> **Your goal**
Could you set out the material below as a numbered list with one line per entry and the blank lines left out?

========

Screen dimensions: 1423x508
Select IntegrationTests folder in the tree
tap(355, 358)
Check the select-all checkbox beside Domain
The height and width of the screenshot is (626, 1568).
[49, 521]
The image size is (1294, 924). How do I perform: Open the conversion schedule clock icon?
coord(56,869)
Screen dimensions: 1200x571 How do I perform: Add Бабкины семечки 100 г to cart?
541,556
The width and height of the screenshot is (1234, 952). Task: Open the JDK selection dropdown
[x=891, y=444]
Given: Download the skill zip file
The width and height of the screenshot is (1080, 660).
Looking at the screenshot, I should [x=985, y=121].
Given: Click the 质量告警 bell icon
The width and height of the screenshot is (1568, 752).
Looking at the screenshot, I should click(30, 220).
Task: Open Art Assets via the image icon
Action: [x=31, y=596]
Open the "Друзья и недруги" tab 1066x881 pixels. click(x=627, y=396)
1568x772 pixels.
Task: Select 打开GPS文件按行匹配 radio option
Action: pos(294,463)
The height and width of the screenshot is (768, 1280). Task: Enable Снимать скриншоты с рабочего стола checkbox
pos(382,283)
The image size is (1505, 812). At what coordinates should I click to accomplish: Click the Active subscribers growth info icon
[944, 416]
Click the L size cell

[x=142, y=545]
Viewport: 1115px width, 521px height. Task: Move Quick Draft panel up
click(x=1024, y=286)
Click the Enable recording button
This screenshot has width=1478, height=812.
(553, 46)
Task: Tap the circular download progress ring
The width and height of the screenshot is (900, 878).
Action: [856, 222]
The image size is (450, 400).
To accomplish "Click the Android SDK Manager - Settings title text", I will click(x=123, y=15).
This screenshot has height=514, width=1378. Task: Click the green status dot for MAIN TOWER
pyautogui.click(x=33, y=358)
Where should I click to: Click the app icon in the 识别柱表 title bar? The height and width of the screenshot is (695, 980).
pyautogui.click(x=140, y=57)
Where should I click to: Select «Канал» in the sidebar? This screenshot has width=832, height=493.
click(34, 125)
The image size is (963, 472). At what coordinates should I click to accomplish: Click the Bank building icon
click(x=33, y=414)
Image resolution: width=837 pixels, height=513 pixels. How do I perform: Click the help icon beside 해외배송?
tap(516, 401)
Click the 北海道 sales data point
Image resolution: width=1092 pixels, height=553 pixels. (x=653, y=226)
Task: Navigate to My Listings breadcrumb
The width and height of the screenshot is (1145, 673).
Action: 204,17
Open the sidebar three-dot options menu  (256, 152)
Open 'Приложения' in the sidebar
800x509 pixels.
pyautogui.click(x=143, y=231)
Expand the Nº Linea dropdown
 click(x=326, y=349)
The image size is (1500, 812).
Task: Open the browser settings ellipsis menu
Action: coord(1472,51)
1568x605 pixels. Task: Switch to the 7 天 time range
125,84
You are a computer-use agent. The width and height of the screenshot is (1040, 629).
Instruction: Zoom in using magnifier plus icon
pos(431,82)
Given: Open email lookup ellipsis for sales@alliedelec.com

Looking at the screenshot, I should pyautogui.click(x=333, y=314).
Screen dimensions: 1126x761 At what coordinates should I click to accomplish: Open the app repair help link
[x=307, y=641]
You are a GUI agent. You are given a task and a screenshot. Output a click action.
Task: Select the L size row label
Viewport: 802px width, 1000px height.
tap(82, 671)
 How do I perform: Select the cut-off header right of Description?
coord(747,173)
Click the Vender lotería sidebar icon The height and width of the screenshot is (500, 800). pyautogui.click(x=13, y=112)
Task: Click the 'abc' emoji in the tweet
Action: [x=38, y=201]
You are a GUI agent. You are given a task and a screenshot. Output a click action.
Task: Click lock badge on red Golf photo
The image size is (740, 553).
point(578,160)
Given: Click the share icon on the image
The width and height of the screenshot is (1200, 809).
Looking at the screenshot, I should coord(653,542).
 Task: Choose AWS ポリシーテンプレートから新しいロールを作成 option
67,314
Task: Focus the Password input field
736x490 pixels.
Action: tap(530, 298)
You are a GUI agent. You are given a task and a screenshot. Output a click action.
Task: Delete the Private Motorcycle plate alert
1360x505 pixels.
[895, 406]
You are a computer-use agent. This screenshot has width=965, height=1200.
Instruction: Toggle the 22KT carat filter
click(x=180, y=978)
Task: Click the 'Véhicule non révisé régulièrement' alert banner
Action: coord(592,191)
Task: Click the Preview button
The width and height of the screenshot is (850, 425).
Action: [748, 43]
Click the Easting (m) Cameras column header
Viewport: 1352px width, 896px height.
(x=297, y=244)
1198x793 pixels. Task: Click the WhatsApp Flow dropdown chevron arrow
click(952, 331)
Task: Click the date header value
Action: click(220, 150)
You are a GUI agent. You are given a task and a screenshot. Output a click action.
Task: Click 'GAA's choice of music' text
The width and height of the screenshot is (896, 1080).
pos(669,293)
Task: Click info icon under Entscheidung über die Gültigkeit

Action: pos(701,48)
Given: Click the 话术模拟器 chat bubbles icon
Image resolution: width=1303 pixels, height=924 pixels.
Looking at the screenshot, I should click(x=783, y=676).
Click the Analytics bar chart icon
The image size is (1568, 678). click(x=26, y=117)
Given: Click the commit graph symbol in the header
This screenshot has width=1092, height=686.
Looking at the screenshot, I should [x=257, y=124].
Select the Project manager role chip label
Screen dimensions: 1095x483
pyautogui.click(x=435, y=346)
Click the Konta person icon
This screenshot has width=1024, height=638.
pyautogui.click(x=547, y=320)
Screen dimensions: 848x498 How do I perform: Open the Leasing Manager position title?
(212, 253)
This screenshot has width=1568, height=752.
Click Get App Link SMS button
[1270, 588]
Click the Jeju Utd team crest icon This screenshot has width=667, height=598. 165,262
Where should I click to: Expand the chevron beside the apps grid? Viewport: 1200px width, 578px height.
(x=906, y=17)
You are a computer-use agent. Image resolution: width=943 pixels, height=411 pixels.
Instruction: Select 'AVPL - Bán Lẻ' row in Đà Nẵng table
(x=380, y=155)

========

> **Result of the task**
1. Screen dimensions: 1423x508
2. Select IntegrationTests folder in the tree
3. tap(355, 358)
4. Check the select-all checkbox beside Domain
5. The height and width of the screenshot is (626, 1568).
6. [49, 521]
7. The image size is (1294, 924). How do I perform: Open the conversion schedule clock icon?
8. coord(56,869)
9. Screen dimensions: 1200x571 How do I perform: Add Бабкины семечки 100 г to cart?
10. 541,556
11. The width and height of the screenshot is (1234, 952). Task: Open the JDK selection dropdown
12. [x=891, y=444]
13. Given: Download the skill zip file
14. The width and height of the screenshot is (1080, 660).
15. Looking at the screenshot, I should [x=985, y=121].
16. Given: Click the 质量告警 bell icon
17. The width and height of the screenshot is (1568, 752).
18. Looking at the screenshot, I should click(30, 220).
19. Task: Open Art Assets via the image icon
20. Action: [x=31, y=596]
21. Open the "Друзья и недруги" tab 1066x881 pixels. click(x=627, y=396)
22. 1568x772 pixels.
23. Task: Select 打开GPS文件按行匹配 radio option
24. Action: pos(294,463)
25. The height and width of the screenshot is (768, 1280). Task: Enable Снимать скриншоты с рабочего стола checkbox
26. pos(382,283)
27. The image size is (1505, 812). At what coordinates should I click to accomplish: Click the Active subscribers growth info icon
28. [944, 416]
29. Click the L size cell
30. [x=142, y=545]
31. Viewport: 1115px width, 521px height. Task: Move Quick Draft panel up
32. click(x=1024, y=286)
33. Click the Enable recording button
34. This screenshot has width=1478, height=812.
35. (553, 46)
36. Task: Tap the circular download progress ring
37. The width and height of the screenshot is (900, 878).
38. Action: [856, 222]
39. The image size is (450, 400).
40. To accomplish "Click the Android SDK Manager - Settings title text", I will click(x=123, y=15).
41. This screenshot has height=514, width=1378. Task: Click the green status dot for MAIN TOWER
42. pyautogui.click(x=33, y=358)
43. Where should I click to: Click the app icon in the 识别柱表 title bar? The height and width of the screenshot is (695, 980).
44. pyautogui.click(x=140, y=57)
45. Where should I click to: Select «Канал» in the sidebar? This screenshot has width=832, height=493.
46. click(34, 125)
47. The image size is (963, 472). At what coordinates should I click to accomplish: Click the Bank building icon
48. click(x=33, y=414)
49. Image resolution: width=837 pixels, height=513 pixels. How do I perform: Click the help icon beside 해외배송?
50. tap(516, 401)
51. Click the 北海道 sales data point
52. Image resolution: width=1092 pixels, height=553 pixels. (x=653, y=226)
53. Task: Navigate to My Listings breadcrumb
54. The width and height of the screenshot is (1145, 673).
55. Action: 204,17
56. Open the sidebar three-dot options menu  (256, 152)
57. Open 'Приложения' in the sidebar
58. 800x509 pixels.
59. pyautogui.click(x=143, y=231)
60. Expand the Nº Linea dropdown
61.  click(x=326, y=349)
62. The image size is (1500, 812).
63. Task: Open the browser settings ellipsis menu
64. Action: coord(1472,51)
65. 1568x605 pixels. Task: Switch to the 7 天 time range
66. 125,84
67. You are a computer-use agent. The width and height of the screenshot is (1040, 629).
68. Instruction: Zoom in using magnifier plus icon
69. pos(431,82)
70. Given: Open email lookup ellipsis for sales@alliedelec.com
71. Looking at the screenshot, I should pyautogui.click(x=333, y=314).
72. Screen dimensions: 1126x761 At what coordinates should I click to accomplish: Open the app repair help link
73. [x=307, y=641]
74. You are a GUI agent. You are given a task and a screenshot. Output a click action.
75. Task: Select the L size row label
76. Viewport: 802px width, 1000px height.
77. tap(82, 671)
78.  How do I perform: Select the cut-off header right of Description?
79. coord(747,173)
80. Click the Vender lotería sidebar icon The height and width of the screenshot is (500, 800). pyautogui.click(x=13, y=112)
81. Task: Click the 'abc' emoji in the tweet
82. Action: [x=38, y=201]
83. You are a GUI agent. You are given a task and a screenshot. Output a click action.
84. Task: Click lock badge on red Golf photo
85. The image size is (740, 553).
86. point(578,160)
87. Given: Click the share icon on the image
88. The width and height of the screenshot is (1200, 809).
89. Looking at the screenshot, I should coord(653,542).
90.  Task: Choose AWS ポリシーテンプレートから新しいロールを作成 option
91. 67,314
92. Task: Focus the Password input field
93. 736x490 pixels.
94. Action: tap(530, 298)
95. You are a GUI agent. You are given a task and a screenshot. Output a click action.
96. Task: Delete the Private Motorcycle plate alert
97. 1360x505 pixels.
98. [895, 406]
99. You are a computer-use agent. This screenshot has width=965, height=1200.
100. Instruction: Toggle the 22KT carat filter
101. click(x=180, y=978)
102. Task: Click the 'Véhicule non révisé régulièrement' alert banner
103. Action: coord(592,191)
104. Task: Click the Preview button
105. The width and height of the screenshot is (850, 425).
106. Action: [748, 43]
107. Click the Easting (m) Cameras column header
108. Viewport: 1352px width, 896px height.
109. (x=297, y=244)
110. 1198x793 pixels. Task: Click the WhatsApp Flow dropdown chevron arrow
111. click(952, 331)
112. Task: Click the date header value
113. Action: click(220, 150)
114. You are a GUI agent. You are given a task and a screenshot. Output a click action.
115. Task: Click 'GAA's choice of music' text
116. The width and height of the screenshot is (896, 1080).
117. pos(669,293)
118. Task: Click info icon under Entscheidung über die Gültigkeit
119. Action: pos(701,48)
120. Given: Click the 话术模拟器 chat bubbles icon
121. Image resolution: width=1303 pixels, height=924 pixels.
122. Looking at the screenshot, I should click(x=783, y=676).
123. Click the Analytics bar chart icon
124. The image size is (1568, 678). click(x=26, y=117)
125. Given: Click the commit graph symbol in the header
126. This screenshot has width=1092, height=686.
127. Looking at the screenshot, I should [x=257, y=124].
128. Select the Project manager role chip label
129. Screen dimensions: 1095x483
130. pyautogui.click(x=435, y=346)
131. Click the Konta person icon
132. This screenshot has width=1024, height=638.
133. pyautogui.click(x=547, y=320)
134. Screen dimensions: 848x498 How do I perform: Open the Leasing Manager position title?
135. (212, 253)
136. This screenshot has width=1568, height=752.
137. Click Get App Link SMS button
138. [1270, 588]
139. Click the Jeju Utd team crest icon This screenshot has width=667, height=598. 165,262
140. Where should I click to: Expand the chevron beside the apps grid? Viewport: 1200px width, 578px height.
141. (x=906, y=17)
142. You are a computer-use agent. Image resolution: width=943 pixels, height=411 pixels.
143. Instruction: Select 'AVPL - Bán Lẻ' row in Đà Nẵng table
144. (x=380, y=155)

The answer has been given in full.